EXERCISE INPUTS:
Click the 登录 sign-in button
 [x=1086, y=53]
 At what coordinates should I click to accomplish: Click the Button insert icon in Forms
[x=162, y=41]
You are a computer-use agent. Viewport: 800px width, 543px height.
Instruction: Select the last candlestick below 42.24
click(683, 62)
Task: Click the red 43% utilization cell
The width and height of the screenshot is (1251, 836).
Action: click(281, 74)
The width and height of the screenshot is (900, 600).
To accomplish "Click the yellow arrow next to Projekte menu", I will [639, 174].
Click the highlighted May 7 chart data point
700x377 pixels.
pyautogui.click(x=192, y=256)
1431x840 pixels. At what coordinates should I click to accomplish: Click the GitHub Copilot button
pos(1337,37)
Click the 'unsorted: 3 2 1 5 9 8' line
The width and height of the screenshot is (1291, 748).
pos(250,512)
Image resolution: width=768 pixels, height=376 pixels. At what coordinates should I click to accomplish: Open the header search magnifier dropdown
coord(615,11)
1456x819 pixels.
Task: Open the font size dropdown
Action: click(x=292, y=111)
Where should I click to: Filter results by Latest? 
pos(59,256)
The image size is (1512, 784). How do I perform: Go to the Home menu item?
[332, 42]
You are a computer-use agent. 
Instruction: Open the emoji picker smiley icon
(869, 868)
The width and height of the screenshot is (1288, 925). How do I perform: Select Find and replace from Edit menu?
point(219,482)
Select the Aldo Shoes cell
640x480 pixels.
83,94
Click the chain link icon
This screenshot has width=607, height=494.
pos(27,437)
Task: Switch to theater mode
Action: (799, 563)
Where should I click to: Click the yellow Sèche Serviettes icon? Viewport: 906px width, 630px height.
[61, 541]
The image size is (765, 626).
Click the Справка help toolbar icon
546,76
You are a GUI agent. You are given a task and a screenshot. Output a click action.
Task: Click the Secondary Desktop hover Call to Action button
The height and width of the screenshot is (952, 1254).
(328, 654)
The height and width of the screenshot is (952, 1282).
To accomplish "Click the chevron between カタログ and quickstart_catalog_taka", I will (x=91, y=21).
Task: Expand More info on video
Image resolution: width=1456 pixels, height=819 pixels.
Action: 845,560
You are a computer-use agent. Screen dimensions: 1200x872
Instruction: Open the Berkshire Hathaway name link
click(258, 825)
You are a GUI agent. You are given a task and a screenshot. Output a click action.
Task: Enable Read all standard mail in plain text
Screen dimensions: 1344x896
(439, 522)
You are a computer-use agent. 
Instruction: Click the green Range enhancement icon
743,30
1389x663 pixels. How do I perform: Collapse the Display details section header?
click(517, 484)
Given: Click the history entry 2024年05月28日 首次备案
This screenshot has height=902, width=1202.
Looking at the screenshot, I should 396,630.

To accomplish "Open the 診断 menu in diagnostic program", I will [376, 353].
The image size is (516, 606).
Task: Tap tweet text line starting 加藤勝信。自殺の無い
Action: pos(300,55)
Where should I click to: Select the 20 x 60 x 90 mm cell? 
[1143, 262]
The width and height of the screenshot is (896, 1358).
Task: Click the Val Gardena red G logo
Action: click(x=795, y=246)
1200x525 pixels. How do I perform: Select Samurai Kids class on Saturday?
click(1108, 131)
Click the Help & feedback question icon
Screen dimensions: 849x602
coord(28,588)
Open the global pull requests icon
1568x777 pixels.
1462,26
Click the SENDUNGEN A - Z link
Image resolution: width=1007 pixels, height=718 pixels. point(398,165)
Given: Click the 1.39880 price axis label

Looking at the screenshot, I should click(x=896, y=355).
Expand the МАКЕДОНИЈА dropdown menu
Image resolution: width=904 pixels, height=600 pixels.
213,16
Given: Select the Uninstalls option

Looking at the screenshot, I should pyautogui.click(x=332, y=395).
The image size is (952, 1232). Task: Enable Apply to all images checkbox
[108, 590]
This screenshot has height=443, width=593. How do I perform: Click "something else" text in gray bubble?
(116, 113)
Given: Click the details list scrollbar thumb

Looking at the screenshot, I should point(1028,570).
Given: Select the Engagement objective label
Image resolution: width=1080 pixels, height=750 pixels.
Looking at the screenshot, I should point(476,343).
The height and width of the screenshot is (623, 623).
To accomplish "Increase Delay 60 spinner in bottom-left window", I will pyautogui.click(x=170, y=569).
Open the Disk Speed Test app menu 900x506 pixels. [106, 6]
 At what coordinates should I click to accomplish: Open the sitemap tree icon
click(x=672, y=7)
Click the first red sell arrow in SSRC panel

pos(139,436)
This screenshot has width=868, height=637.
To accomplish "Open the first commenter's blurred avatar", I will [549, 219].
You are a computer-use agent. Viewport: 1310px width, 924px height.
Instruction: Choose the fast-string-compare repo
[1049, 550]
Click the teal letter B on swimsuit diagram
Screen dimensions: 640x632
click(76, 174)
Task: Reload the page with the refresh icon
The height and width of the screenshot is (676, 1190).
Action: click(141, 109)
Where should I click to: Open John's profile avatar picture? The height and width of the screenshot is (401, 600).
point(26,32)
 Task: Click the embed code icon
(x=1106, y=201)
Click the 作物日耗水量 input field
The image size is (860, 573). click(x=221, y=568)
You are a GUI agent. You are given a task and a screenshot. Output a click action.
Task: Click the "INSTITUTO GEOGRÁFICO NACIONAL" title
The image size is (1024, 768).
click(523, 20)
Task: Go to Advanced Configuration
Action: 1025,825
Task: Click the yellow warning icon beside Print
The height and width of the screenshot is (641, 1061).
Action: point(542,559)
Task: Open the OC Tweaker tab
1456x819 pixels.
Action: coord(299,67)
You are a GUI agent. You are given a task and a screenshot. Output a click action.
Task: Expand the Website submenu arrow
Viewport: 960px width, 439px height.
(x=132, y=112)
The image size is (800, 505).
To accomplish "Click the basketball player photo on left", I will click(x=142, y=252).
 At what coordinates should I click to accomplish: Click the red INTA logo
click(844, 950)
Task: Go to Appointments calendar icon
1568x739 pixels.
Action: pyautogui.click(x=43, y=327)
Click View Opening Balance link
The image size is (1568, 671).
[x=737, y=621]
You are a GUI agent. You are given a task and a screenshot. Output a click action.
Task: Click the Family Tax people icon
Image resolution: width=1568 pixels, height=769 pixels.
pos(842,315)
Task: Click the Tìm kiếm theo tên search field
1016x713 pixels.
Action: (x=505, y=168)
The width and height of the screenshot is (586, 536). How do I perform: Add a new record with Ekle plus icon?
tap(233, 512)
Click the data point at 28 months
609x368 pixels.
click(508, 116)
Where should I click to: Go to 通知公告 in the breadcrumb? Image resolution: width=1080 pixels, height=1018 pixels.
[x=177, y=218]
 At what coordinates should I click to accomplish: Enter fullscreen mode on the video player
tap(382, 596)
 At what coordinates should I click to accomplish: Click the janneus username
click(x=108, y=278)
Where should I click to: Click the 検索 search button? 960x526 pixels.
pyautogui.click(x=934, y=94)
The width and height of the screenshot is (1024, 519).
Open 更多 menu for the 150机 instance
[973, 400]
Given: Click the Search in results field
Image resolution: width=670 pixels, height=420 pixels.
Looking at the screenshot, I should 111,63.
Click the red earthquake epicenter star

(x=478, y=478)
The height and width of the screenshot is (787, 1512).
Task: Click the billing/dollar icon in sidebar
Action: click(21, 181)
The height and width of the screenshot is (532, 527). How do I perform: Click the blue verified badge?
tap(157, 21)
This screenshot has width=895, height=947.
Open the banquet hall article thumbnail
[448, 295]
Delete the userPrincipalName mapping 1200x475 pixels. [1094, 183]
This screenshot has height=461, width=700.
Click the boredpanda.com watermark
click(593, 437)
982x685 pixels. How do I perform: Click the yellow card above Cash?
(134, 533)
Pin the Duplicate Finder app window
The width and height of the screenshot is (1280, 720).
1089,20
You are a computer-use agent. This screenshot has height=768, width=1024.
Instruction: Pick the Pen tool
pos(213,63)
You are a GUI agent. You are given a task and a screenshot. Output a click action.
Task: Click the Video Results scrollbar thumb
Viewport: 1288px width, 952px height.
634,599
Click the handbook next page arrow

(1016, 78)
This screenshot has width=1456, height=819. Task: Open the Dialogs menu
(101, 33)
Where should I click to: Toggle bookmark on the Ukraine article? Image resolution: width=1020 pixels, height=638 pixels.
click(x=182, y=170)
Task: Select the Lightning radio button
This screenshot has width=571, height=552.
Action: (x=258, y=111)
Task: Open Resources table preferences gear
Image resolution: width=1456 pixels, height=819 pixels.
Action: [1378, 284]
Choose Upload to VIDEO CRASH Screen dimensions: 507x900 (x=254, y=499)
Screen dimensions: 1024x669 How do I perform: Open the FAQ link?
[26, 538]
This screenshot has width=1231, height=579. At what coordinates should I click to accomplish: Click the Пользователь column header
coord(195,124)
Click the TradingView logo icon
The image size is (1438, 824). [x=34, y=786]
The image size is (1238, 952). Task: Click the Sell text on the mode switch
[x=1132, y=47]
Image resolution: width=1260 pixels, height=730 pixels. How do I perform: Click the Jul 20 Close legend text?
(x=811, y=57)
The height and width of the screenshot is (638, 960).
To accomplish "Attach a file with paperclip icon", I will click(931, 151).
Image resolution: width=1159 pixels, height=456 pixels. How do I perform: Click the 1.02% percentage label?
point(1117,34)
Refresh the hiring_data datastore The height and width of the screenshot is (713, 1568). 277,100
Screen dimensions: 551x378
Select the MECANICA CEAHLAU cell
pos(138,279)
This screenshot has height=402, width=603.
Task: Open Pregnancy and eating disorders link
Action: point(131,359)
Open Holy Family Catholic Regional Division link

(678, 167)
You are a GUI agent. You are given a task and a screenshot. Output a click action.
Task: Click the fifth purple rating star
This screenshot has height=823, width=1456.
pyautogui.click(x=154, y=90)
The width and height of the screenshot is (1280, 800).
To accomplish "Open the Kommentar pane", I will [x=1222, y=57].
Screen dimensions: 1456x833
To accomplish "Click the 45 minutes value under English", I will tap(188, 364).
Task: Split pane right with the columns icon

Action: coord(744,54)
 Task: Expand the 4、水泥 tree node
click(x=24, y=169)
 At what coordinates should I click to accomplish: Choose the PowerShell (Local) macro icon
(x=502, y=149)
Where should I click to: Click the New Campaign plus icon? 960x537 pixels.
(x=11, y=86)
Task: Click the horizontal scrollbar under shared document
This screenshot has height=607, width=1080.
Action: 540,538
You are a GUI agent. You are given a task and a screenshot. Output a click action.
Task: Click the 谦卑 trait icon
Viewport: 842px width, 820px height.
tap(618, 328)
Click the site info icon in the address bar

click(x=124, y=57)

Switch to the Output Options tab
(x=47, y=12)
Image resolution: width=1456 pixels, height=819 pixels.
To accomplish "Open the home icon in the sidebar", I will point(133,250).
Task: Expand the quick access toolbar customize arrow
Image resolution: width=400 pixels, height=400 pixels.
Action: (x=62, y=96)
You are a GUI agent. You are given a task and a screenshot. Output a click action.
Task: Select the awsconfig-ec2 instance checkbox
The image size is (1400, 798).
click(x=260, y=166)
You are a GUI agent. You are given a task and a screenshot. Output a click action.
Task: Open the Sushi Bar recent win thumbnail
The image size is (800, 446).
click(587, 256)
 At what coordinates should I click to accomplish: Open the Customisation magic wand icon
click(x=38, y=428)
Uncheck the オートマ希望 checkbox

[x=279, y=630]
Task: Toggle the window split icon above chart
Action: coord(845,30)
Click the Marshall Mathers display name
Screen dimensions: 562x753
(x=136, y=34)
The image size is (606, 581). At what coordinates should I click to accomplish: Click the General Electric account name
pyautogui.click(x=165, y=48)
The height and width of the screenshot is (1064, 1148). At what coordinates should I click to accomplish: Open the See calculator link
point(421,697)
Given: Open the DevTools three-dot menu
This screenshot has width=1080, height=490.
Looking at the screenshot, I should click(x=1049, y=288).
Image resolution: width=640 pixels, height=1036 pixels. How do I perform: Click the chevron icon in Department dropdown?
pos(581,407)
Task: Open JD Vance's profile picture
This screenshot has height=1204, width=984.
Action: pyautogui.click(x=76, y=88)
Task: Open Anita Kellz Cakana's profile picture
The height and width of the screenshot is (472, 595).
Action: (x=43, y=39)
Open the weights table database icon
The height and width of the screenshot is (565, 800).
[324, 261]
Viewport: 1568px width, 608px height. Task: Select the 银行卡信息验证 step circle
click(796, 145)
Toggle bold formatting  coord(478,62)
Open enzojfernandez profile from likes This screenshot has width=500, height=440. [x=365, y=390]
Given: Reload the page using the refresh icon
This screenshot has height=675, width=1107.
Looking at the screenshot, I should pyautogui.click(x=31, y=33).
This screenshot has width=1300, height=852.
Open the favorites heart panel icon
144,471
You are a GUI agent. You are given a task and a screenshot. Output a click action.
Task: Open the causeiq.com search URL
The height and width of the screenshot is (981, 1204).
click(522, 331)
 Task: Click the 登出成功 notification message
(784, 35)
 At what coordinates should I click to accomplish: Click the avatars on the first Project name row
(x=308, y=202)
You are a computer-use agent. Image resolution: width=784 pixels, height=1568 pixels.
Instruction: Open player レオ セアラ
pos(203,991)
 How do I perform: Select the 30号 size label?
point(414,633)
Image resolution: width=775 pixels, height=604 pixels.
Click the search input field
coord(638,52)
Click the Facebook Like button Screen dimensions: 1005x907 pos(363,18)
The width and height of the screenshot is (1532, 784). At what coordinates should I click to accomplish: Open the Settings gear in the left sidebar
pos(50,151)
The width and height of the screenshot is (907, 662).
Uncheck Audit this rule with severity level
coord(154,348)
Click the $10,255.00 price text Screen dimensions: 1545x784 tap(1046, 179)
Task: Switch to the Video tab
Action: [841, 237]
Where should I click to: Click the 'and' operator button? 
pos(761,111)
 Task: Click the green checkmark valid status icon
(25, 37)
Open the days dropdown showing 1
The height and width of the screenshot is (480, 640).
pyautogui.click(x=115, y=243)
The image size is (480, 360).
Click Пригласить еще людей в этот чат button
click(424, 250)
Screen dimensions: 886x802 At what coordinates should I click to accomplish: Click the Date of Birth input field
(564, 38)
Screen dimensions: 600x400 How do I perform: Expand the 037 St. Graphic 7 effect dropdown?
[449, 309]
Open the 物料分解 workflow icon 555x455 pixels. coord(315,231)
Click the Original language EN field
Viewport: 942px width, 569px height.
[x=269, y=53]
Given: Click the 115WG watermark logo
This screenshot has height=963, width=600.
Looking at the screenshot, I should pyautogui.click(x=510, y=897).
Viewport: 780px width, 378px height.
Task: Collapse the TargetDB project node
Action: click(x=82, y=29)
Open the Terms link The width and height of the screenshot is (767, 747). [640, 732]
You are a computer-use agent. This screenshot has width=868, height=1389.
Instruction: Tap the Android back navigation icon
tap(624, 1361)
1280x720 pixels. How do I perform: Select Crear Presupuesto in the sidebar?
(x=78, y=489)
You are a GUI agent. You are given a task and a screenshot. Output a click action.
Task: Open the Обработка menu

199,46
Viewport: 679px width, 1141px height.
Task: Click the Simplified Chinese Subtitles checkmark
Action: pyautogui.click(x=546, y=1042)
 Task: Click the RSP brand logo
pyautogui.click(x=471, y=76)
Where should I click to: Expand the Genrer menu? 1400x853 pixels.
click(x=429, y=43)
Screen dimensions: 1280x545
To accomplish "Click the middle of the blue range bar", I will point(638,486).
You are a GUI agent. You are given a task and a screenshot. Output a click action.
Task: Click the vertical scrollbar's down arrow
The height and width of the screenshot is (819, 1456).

EXERCISE DETAILS: Print the records exactly as they appear, from the line containing "The image size is (606, 581)." down to the line containing "Action: (x=43, y=39)", including both of those lines.

COMPLETE ANSWER:
The image size is (606, 581). At what coordinates should I click to accomplish: Click the General Electric account name
pyautogui.click(x=165, y=48)
The height and width of the screenshot is (1064, 1148). At what coordinates should I click to accomplish: Open the See calculator link
point(421,697)
Given: Open the DevTools three-dot menu
This screenshot has width=1080, height=490.
Looking at the screenshot, I should click(x=1049, y=288).
Image resolution: width=640 pixels, height=1036 pixels. How do I perform: Click the chevron icon in Department dropdown?
pos(581,407)
Task: Open JD Vance's profile picture
This screenshot has height=1204, width=984.
Action: pyautogui.click(x=76, y=88)
Task: Open Anita Kellz Cakana's profile picture
The height and width of the screenshot is (472, 595).
Action: (x=43, y=39)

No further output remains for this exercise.